### 作業内容
以下のすべての行で「Locate an element on the screen」を「Find an element on the screen」に差し替え、ほかは何も変えずに書き直してもらえますか。

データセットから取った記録
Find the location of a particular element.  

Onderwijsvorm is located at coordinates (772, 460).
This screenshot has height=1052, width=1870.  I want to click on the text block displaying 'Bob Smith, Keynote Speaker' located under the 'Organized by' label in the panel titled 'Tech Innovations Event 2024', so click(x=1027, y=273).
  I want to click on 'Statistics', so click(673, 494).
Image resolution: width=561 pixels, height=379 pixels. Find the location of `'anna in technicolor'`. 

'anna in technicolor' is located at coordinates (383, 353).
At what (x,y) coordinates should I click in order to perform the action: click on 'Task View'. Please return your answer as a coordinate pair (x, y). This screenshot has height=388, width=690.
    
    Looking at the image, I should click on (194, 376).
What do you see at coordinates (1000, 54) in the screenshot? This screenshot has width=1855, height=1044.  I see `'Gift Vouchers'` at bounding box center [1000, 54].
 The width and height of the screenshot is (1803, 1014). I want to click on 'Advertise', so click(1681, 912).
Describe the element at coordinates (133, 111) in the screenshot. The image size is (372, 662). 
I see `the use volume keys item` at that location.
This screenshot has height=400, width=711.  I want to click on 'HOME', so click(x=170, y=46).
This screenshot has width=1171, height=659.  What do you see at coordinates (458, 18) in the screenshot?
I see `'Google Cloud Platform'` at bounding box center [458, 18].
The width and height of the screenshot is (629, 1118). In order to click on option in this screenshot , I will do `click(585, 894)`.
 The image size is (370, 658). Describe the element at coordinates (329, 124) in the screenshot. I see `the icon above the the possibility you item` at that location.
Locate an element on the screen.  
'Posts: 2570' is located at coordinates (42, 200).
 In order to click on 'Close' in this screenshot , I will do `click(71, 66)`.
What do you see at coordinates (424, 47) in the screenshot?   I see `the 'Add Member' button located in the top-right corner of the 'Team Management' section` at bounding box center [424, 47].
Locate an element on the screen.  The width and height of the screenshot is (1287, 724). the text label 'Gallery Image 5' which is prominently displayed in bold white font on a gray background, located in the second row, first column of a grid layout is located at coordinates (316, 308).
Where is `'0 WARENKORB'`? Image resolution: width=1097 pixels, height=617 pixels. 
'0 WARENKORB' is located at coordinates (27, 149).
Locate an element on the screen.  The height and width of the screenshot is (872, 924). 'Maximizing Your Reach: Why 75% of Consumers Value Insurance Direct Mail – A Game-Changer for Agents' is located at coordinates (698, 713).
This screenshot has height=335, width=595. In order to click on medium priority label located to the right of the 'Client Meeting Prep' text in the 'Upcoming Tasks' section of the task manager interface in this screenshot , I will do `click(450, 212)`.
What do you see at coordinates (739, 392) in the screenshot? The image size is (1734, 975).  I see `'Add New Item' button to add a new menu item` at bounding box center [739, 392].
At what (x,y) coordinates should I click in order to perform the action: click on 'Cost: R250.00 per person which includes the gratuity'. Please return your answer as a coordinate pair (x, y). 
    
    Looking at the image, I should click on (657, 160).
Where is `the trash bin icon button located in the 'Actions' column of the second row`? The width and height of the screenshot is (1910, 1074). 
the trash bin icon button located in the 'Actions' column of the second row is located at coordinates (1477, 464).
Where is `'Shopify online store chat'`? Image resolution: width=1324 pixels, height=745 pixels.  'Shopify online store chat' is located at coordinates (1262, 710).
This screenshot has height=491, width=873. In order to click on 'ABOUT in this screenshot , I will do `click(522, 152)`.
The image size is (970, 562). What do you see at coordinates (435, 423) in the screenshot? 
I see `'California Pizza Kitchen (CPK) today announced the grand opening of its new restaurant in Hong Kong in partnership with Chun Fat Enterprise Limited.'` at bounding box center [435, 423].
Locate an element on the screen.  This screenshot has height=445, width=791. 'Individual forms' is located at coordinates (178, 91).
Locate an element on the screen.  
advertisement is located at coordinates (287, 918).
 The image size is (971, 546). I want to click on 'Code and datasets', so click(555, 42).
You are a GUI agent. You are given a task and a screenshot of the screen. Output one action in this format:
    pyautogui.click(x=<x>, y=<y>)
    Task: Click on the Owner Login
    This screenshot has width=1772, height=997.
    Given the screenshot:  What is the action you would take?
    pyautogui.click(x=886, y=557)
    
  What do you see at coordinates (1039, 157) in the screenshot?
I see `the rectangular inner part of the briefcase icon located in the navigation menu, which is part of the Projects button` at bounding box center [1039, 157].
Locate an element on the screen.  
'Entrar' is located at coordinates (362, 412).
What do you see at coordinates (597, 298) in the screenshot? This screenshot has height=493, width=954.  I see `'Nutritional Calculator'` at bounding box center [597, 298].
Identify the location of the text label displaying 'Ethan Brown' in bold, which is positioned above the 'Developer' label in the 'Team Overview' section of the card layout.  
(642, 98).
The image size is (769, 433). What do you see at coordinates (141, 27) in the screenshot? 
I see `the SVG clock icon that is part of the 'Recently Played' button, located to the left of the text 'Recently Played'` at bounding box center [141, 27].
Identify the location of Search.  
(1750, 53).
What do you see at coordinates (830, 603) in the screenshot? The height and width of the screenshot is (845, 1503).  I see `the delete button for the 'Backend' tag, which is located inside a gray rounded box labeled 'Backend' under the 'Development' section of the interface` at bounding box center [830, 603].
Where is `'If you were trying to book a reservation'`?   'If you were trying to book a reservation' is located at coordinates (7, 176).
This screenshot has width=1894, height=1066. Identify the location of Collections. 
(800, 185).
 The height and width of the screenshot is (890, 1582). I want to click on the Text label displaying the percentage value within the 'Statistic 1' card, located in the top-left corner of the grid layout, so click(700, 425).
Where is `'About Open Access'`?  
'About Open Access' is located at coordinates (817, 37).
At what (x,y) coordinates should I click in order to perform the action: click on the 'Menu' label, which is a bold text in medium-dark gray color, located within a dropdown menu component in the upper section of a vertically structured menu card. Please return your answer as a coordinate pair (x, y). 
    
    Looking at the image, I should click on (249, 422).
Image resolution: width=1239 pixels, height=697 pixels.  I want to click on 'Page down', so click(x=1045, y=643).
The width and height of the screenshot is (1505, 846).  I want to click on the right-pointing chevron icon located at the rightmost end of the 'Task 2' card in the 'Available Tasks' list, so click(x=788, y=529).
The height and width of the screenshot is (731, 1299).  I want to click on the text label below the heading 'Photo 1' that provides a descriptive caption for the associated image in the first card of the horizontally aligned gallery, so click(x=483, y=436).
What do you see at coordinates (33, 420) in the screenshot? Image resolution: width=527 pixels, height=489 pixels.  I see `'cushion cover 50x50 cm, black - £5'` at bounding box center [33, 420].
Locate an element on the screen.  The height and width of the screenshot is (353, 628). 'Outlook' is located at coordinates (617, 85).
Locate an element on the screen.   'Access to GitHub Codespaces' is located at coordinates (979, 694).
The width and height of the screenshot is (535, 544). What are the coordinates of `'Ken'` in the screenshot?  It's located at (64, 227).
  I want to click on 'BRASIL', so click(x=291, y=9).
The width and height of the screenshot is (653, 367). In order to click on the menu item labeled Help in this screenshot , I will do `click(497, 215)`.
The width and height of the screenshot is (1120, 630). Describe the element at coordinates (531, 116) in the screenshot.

### 出力結果
Find the location of a particular element.  

Onderwijsvorm is located at coordinates (772, 460).
This screenshot has height=1052, width=1870.  I want to click on the text block displaying 'Bob Smith, Keynote Speaker' located under the 'Organized by' label in the panel titled 'Tech Innovations Event 2024', so click(x=1027, y=273).
  I want to click on 'Statistics', so click(673, 494).
Image resolution: width=561 pixels, height=379 pixels. Find the location of `'anna in technicolor'`. 

'anna in technicolor' is located at coordinates (383, 353).
At what (x,y) coordinates should I click in order to perform the action: click on 'Task View'. Please return your answer as a coordinate pair (x, y). This screenshot has height=388, width=690.
    
    Looking at the image, I should click on (194, 376).
What do you see at coordinates (1000, 54) in the screenshot? This screenshot has width=1855, height=1044.  I see `'Gift Vouchers'` at bounding box center [1000, 54].
 The width and height of the screenshot is (1803, 1014). I want to click on 'Advertise', so click(1681, 912).
Describe the element at coordinates (133, 111) in the screenshot. The image size is (372, 662). 
I see `the use volume keys item` at that location.
This screenshot has height=400, width=711.  I want to click on 'HOME', so click(x=170, y=46).
This screenshot has width=1171, height=659.  What do you see at coordinates (458, 18) in the screenshot?
I see `'Google Cloud Platform'` at bounding box center [458, 18].
The width and height of the screenshot is (629, 1118). In order to click on option in this screenshot , I will do `click(585, 894)`.
 The image size is (370, 658). Describe the element at coordinates (329, 124) in the screenshot. I see `the icon above the the possibility you item` at that location.
Find an element on the screen.  
'Posts: 2570' is located at coordinates (42, 200).
 In order to click on 'Close' in this screenshot , I will do `click(71, 66)`.
What do you see at coordinates (424, 47) in the screenshot?   I see `the 'Add Member' button located in the top-right corner of the 'Team Management' section` at bounding box center [424, 47].
Find an element on the screen.  The width and height of the screenshot is (1287, 724). the text label 'Gallery Image 5' which is prominently displayed in bold white font on a gray background, located in the second row, first column of a grid layout is located at coordinates (316, 308).
Where is `'0 WARENKORB'`? Image resolution: width=1097 pixels, height=617 pixels. 
'0 WARENKORB' is located at coordinates (27, 149).
Find an element on the screen.  The height and width of the screenshot is (872, 924). 'Maximizing Your Reach: Why 75% of Consumers Value Insurance Direct Mail – A Game-Changer for Agents' is located at coordinates (698, 713).
This screenshot has height=335, width=595. In order to click on medium priority label located to the right of the 'Client Meeting Prep' text in the 'Upcoming Tasks' section of the task manager interface in this screenshot , I will do `click(450, 212)`.
What do you see at coordinates (739, 392) in the screenshot? The image size is (1734, 975).  I see `'Add New Item' button to add a new menu item` at bounding box center [739, 392].
At what (x,y) coordinates should I click in order to perform the action: click on 'Cost: R250.00 per person which includes the gratuity'. Please return your answer as a coordinate pair (x, y). 
    
    Looking at the image, I should click on (657, 160).
Where is `the trash bin icon button located in the 'Actions' column of the second row`? The width and height of the screenshot is (1910, 1074). 
the trash bin icon button located in the 'Actions' column of the second row is located at coordinates (1477, 464).
Where is `'Shopify online store chat'`? Image resolution: width=1324 pixels, height=745 pixels.  'Shopify online store chat' is located at coordinates (1262, 710).
This screenshot has height=491, width=873. In order to click on 'ABOUT in this screenshot , I will do `click(522, 152)`.
The image size is (970, 562). What do you see at coordinates (435, 423) in the screenshot? 
I see `'California Pizza Kitchen (CPK) today announced the grand opening of its new restaurant in Hong Kong in partnership with Chun Fat Enterprise Limited.'` at bounding box center [435, 423].
Find an element on the screen.  This screenshot has height=445, width=791. 'Individual forms' is located at coordinates (178, 91).
Find an element on the screen.  
advertisement is located at coordinates (287, 918).
 The image size is (971, 546). I want to click on 'Code and datasets', so click(555, 42).
You are a GUI agent. You are given a task and a screenshot of the screen. Output one action in this format:
    pyautogui.click(x=<x>, y=<y>)
    Task: Click on the Owner Login
    This screenshot has width=1772, height=997.
    Given the screenshot:  What is the action you would take?
    pyautogui.click(x=886, y=557)
    
  What do you see at coordinates (1039, 157) in the screenshot?
I see `the rectangular inner part of the briefcase icon located in the navigation menu, which is part of the Projects button` at bounding box center [1039, 157].
Find an element on the screen.  
'Entrar' is located at coordinates (362, 412).
What do you see at coordinates (597, 298) in the screenshot? This screenshot has height=493, width=954.  I see `'Nutritional Calculator'` at bounding box center [597, 298].
Identify the location of the text label displaying 'Ethan Brown' in bold, which is positioned above the 'Developer' label in the 'Team Overview' section of the card layout.  
(642, 98).
The image size is (769, 433). What do you see at coordinates (141, 27) in the screenshot? 
I see `the SVG clock icon that is part of the 'Recently Played' button, located to the left of the text 'Recently Played'` at bounding box center [141, 27].
Identify the location of Search.  
(1750, 53).
What do you see at coordinates (830, 603) in the screenshot? The height and width of the screenshot is (845, 1503).  I see `the delete button for the 'Backend' tag, which is located inside a gray rounded box labeled 'Backend' under the 'Development' section of the interface` at bounding box center [830, 603].
Where is `'If you were trying to book a reservation'`?   'If you were trying to book a reservation' is located at coordinates (7, 176).
This screenshot has width=1894, height=1066. Identify the location of Collections. 
(800, 185).
 The height and width of the screenshot is (890, 1582). I want to click on the Text label displaying the percentage value within the 'Statistic 1' card, located in the top-left corner of the grid layout, so click(700, 425).
Where is `'About Open Access'`?  
'About Open Access' is located at coordinates (817, 37).
At what (x,y) coordinates should I click in order to perform the action: click on the 'Menu' label, which is a bold text in medium-dark gray color, located within a dropdown menu component in the upper section of a vertically structured menu card. Please return your answer as a coordinate pair (x, y). 
    
    Looking at the image, I should click on (249, 422).
Image resolution: width=1239 pixels, height=697 pixels.  I want to click on 'Page down', so click(x=1045, y=643).
The width and height of the screenshot is (1505, 846).  I want to click on the right-pointing chevron icon located at the rightmost end of the 'Task 2' card in the 'Available Tasks' list, so click(x=788, y=529).
The height and width of the screenshot is (731, 1299).  I want to click on the text label below the heading 'Photo 1' that provides a descriptive caption for the associated image in the first card of the horizontally aligned gallery, so click(x=483, y=436).
What do you see at coordinates (33, 420) in the screenshot? Image resolution: width=527 pixels, height=489 pixels.  I see `'cushion cover 50x50 cm, black - £5'` at bounding box center [33, 420].
Find an element on the screen.  The height and width of the screenshot is (353, 628). 'Outlook' is located at coordinates (617, 85).
Find an element on the screen.   'Access to GitHub Codespaces' is located at coordinates (979, 694).
The width and height of the screenshot is (535, 544). What are the coordinates of `'Ken'` in the screenshot?  It's located at (64, 227).
  I want to click on 'BRASIL', so click(x=291, y=9).
The width and height of the screenshot is (653, 367). In order to click on the menu item labeled Help in this screenshot , I will do `click(497, 215)`.
The width and height of the screenshot is (1120, 630). Describe the element at coordinates (531, 116) in the screenshot.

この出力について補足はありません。